I have been living in San Diego for hundreds of years; though I was born in Houston, my heart has always rested in Cali. For all the years I’ve been alive, here or there, I had never heard this song/singer on the radio. The only place I heard this was at home, with my parents. They hadn’t played him in years. Since they came to live in the US, they brought over hundreds of cassette tapes. Remember those? Yea, those. They don’t play them anymore; sadly.

So, here I am. Traffic light is near and this song come up. I leave it there since I know this song. This song is ancient! I loved this song when I was a little girl but had forgotten all about it. The song commences and it is passionate. It brings memories. I’m taken way back in time. A time when there where no cell phones and the color of the days where off tone. The old pictures come to mind. Those goofy checkered shorts my brother had—man they were short. My father’s young face, so proud to be in San Diego. My young mother, sweating her face off, trying to speak English. Me, a nervous wreck just from watching them struggle with the language. It must have been 1978 or so. I was tiny so the memory comes foggy, as if I could just reach the dinner table.

My parents were much more relaxed once they were back in our apartment, ofcourse. That’s when they played their cassettes. The noise was horrible; none of this HD stuff we have today. I could hear the crisp skips from the record player it originally played. My mom would let loose and sing from the top of her lungs. I thought she sang remarkably well and truly believed she could have been a star if she would have wanted to. Song after song, she’d sing them all.

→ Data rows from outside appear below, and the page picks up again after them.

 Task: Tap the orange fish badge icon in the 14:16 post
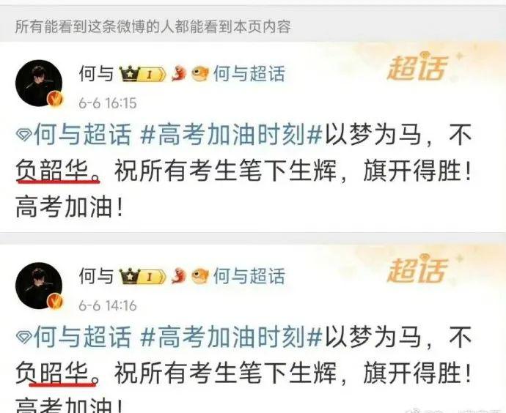199,276
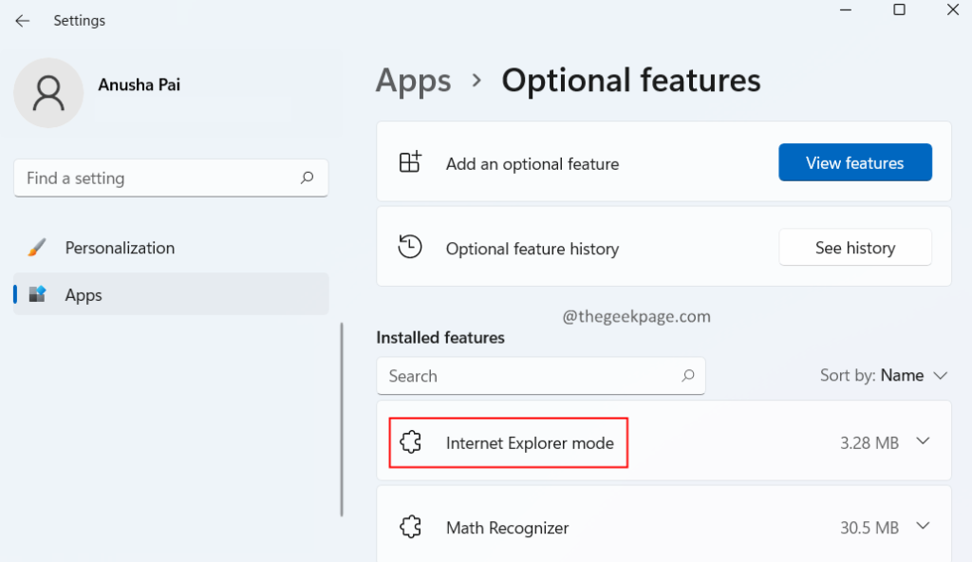
Task: Click the user profile avatar icon
Action: [48, 93]
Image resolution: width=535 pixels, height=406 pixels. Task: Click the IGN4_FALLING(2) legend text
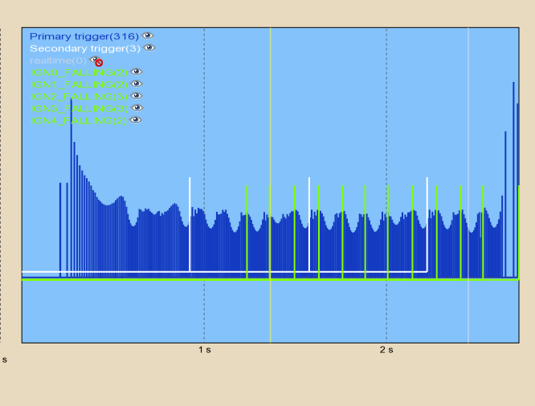(x=79, y=120)
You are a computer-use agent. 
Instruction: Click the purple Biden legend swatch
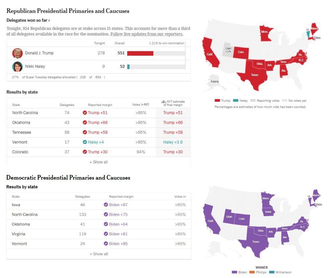tap(234, 272)
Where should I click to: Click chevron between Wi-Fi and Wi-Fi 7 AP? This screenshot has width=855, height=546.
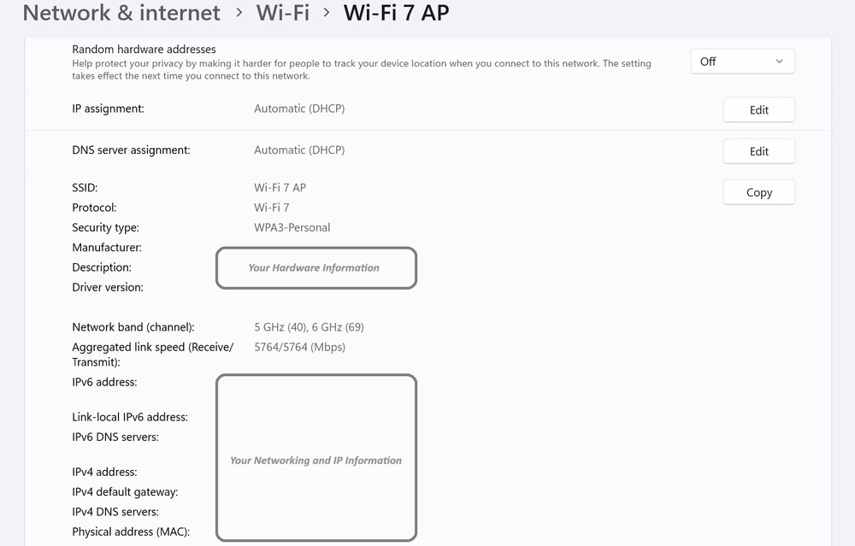tap(326, 14)
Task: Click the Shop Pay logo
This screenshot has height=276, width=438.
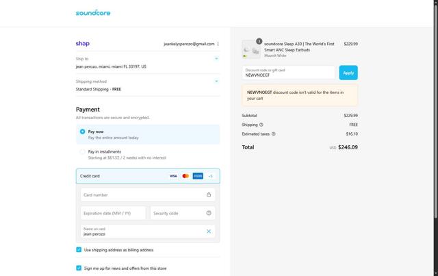Action: tap(82, 43)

They were mostly romantic songs. Incredible songs and music. I loved how passionate they were. Many of the artists were Argentinian or from Spain but I was five or six, they sang in a language I knew and therefor, they were Mexican to me. Now I realize they weren’t. lol. (Well, not now-now…you know what I mean. lol)

The tears ran down my cheeks as the foggy memories played in my mind. These memories when my parents were young. They came to a country without knowing what the HELL! Really! Who does that?? They were scared, now I know, but I still think they had massive balls of steel to leave everything they ever knew behind but a pillowcase full of cassette tapes. Cassettes which had records of memories that would tell their story. Stories about where they came from, who they were and why. Music filling the rooms with dreams and ambitions, passions and desires.

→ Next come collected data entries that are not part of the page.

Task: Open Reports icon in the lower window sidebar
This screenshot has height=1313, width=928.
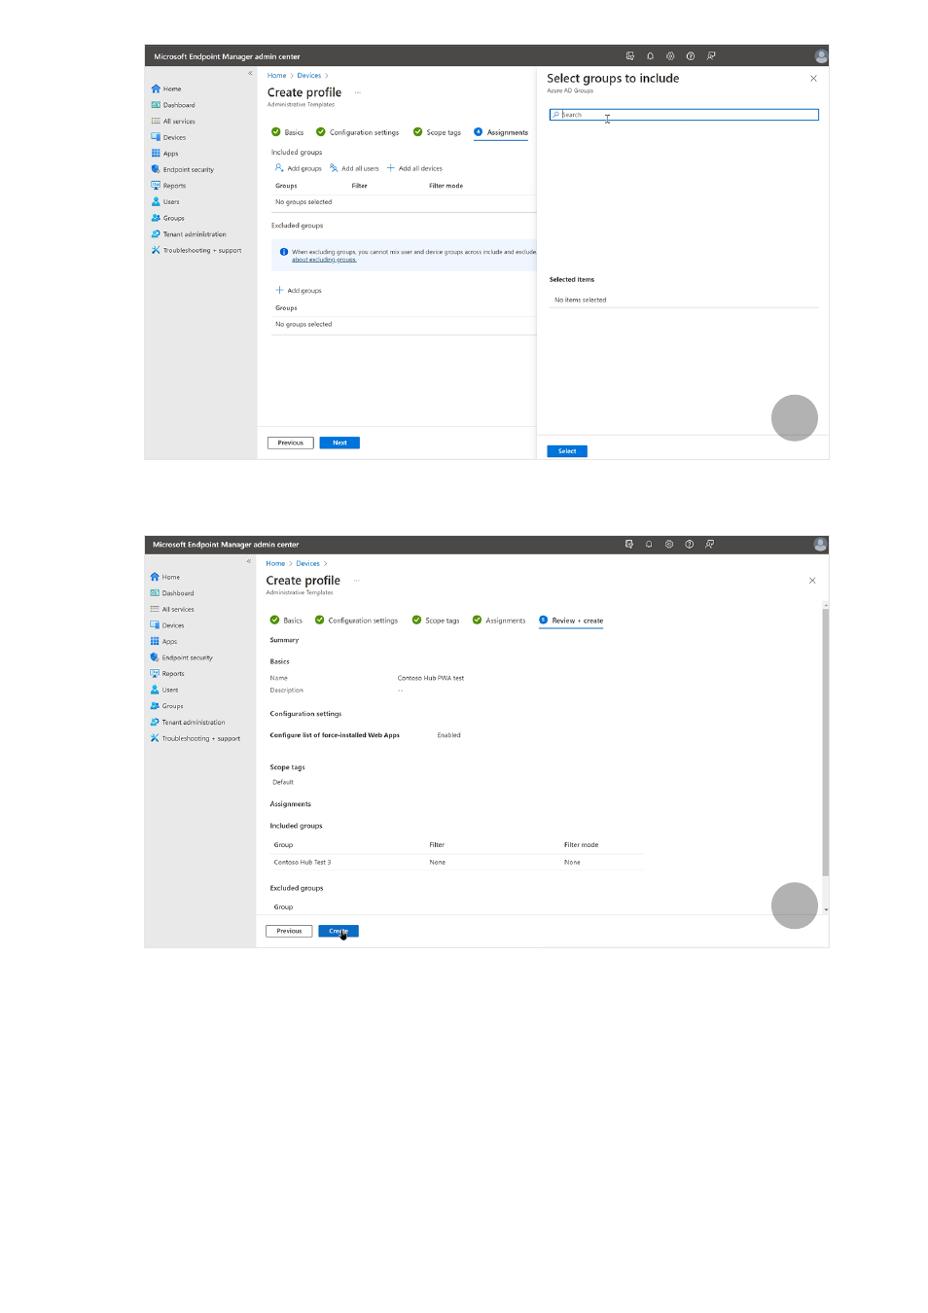Action: [155, 674]
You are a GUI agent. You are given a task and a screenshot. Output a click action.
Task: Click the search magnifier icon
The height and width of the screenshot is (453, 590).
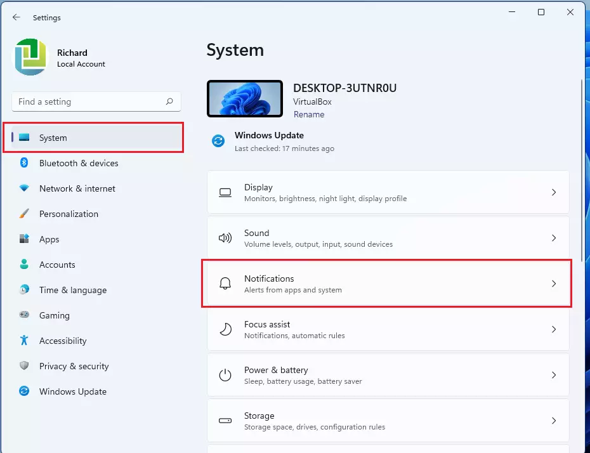(x=169, y=102)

This one melody took me back. I cried and cried like a lost kid who’s been looking for their parents and has found them. Only now they are old and tired—and my mom doesn’t sing that loud anymore.

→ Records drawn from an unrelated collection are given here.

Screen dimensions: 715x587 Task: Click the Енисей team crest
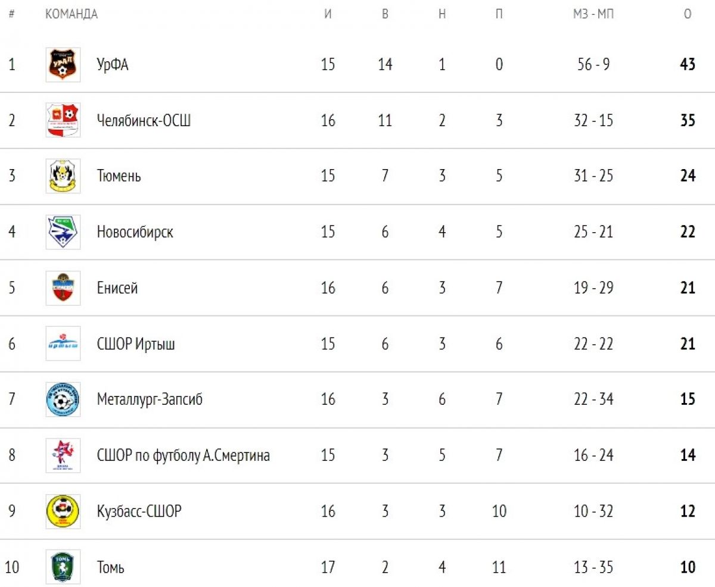[63, 288]
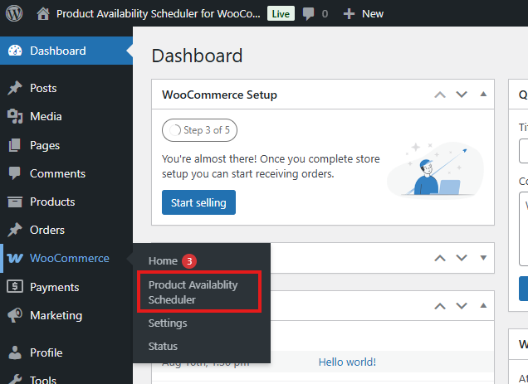
Task: Click the Step 3 of 5 progress indicator
Action: pyautogui.click(x=203, y=130)
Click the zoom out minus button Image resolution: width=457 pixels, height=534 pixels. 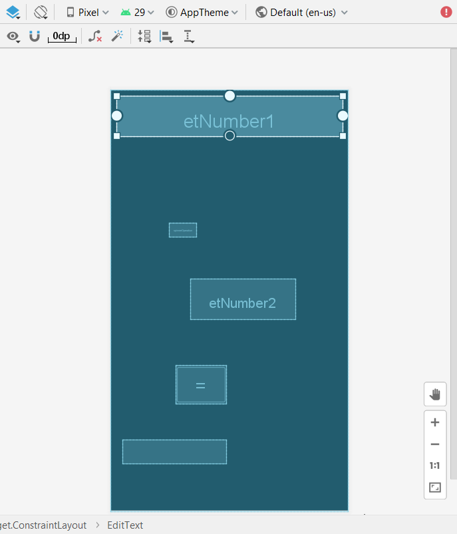coord(435,444)
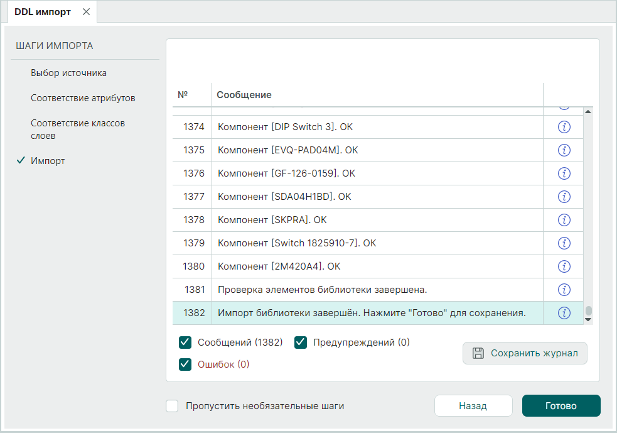The width and height of the screenshot is (617, 433).
Task: Enable Пропустить необязательные шаги checkbox
Action: tap(173, 406)
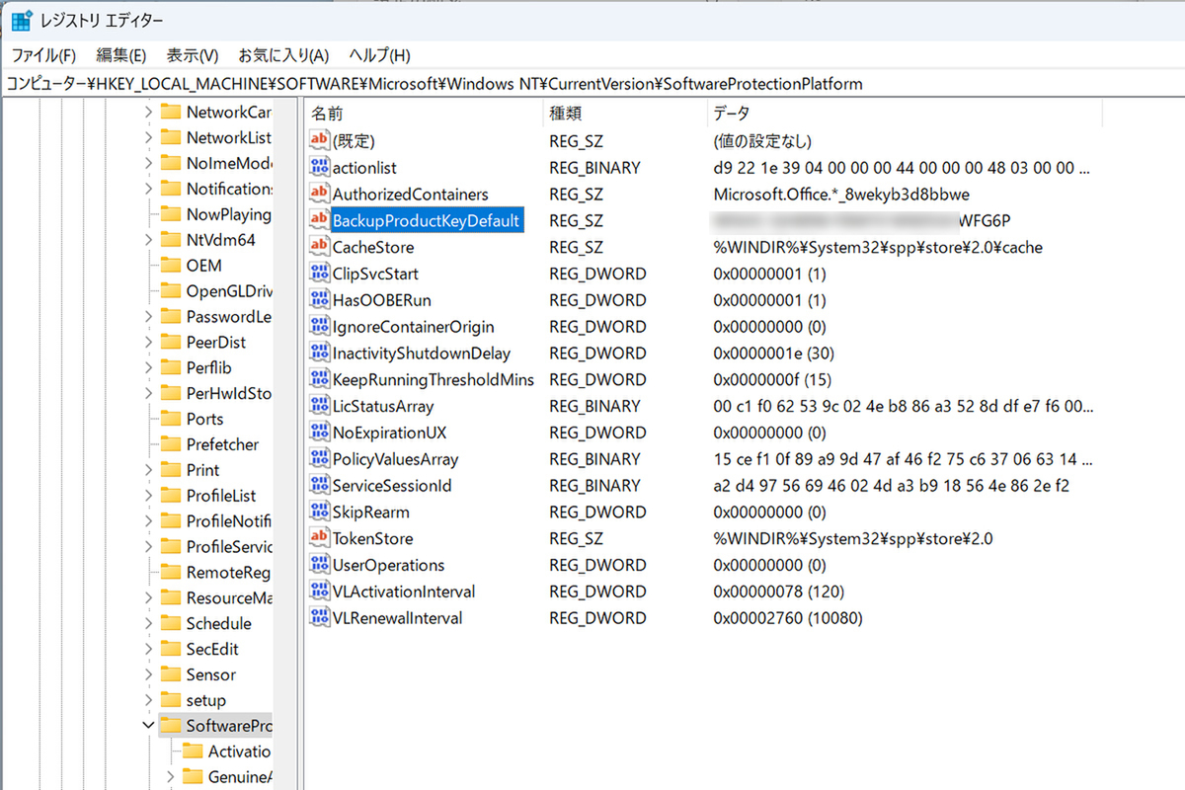Click the folder icon next to Schedule
1185x790 pixels.
pos(170,623)
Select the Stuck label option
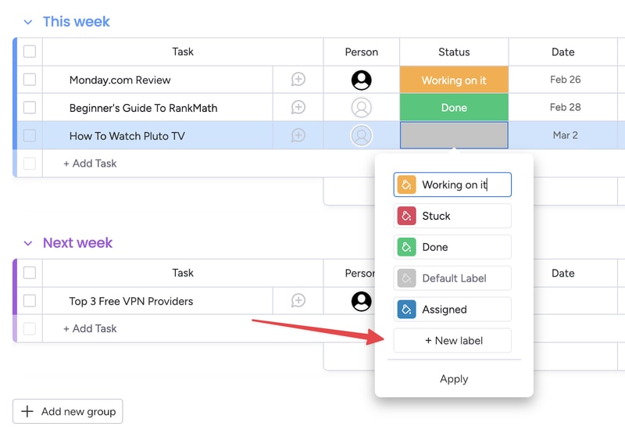This screenshot has height=437, width=625. (452, 216)
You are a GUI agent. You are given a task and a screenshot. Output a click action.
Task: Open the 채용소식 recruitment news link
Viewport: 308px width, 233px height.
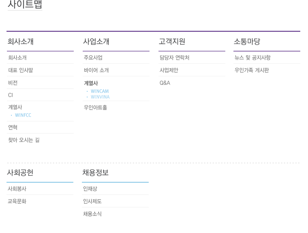click(x=92, y=214)
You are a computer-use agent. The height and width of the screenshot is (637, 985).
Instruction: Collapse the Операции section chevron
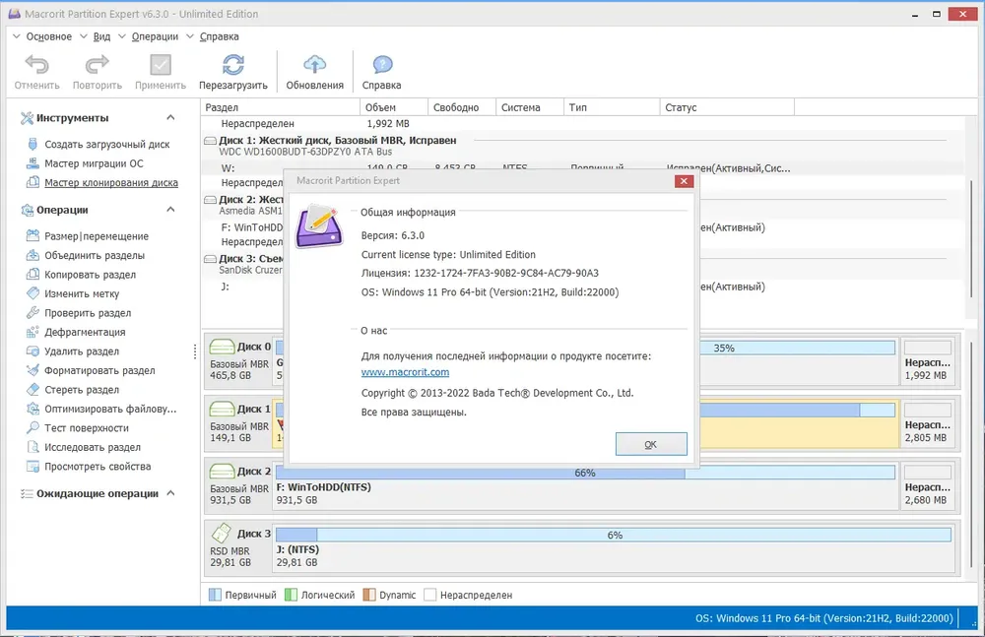point(170,209)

Once I got home, I looked this song up in Youtube and listened to it over and over. This morning again, but this time more songs came to mind and I’ve been listening to them all. With tears running down my face, I wonder how I’ll feel when my parents are gone and these songs come up? Will they come on ever again? Will I cry like a baby remembering them?

I told myself I’m going to learn these lyrics and play them loudly infront of my children. I’ll sing from the top of my lungs and pass these on to my kids.